The proper use of willful blindness is not to compel a finding of willfulness from facts from which a jury could infer the defendant willfully blinded himself, but to permit
a finding of willfulness from such facts. In other words, the jury
must still find willfulness an intentional violation of a known legal
duty -- but only as an inference which it makes applying the proper
standard (preponderance, clear and convincing or beyond a reasonable
doubt). This test would then let the trier of fact determine
willfulness. The trier of fact's factual determination or willfulness
or nonwillfulness could be reversed under the appropriate appellate
standing -- clearly erroneous in a bench trial or no reasonable juror
could find willfulness or nonwillfulness in a jury trial.
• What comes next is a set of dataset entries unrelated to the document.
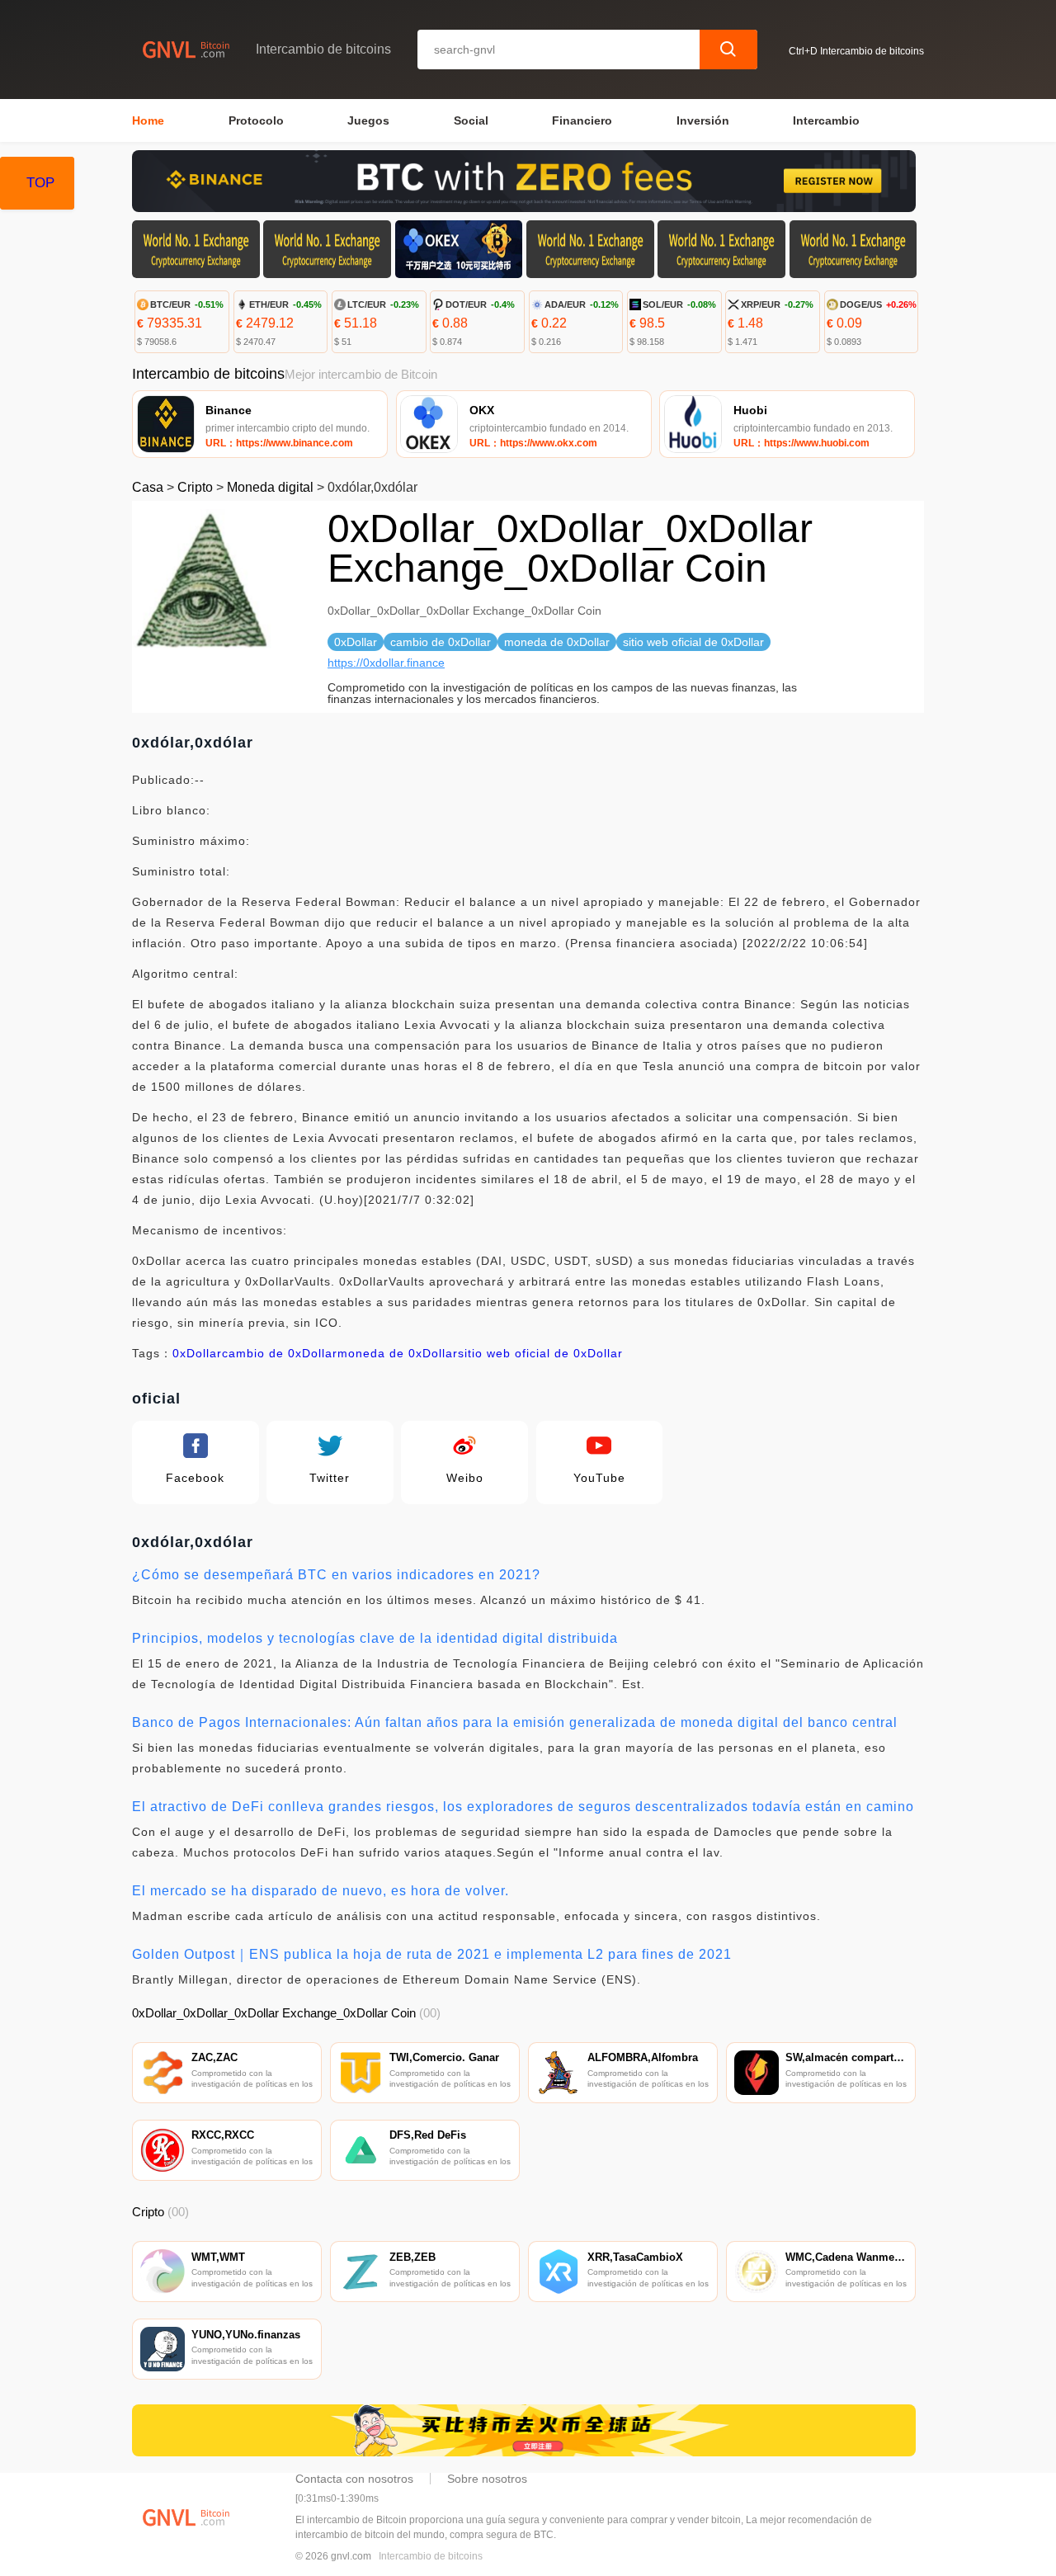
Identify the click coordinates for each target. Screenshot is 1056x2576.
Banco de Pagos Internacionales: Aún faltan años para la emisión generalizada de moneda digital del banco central (515, 1722)
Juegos (368, 120)
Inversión (702, 120)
That is not
the standard the Williams court applied and instead applied a
legal conclusion that compelled the determination from the fact that the
defendant did not read the 1040 and, for that reason, was willfully
blind.
The solution for future courts is to look past the flawed Williams–McBride reasoning and adhere to the Sturman
standard, which looked for an actual intent to violate the FBAR
requirement or a course of conduct that would allow a court to infer
willfulness. This would clearly avoid the liability problems created by
the strict liability of Williams–McBride while upholding the relevant Supreme Court precedent and the current version of the statute.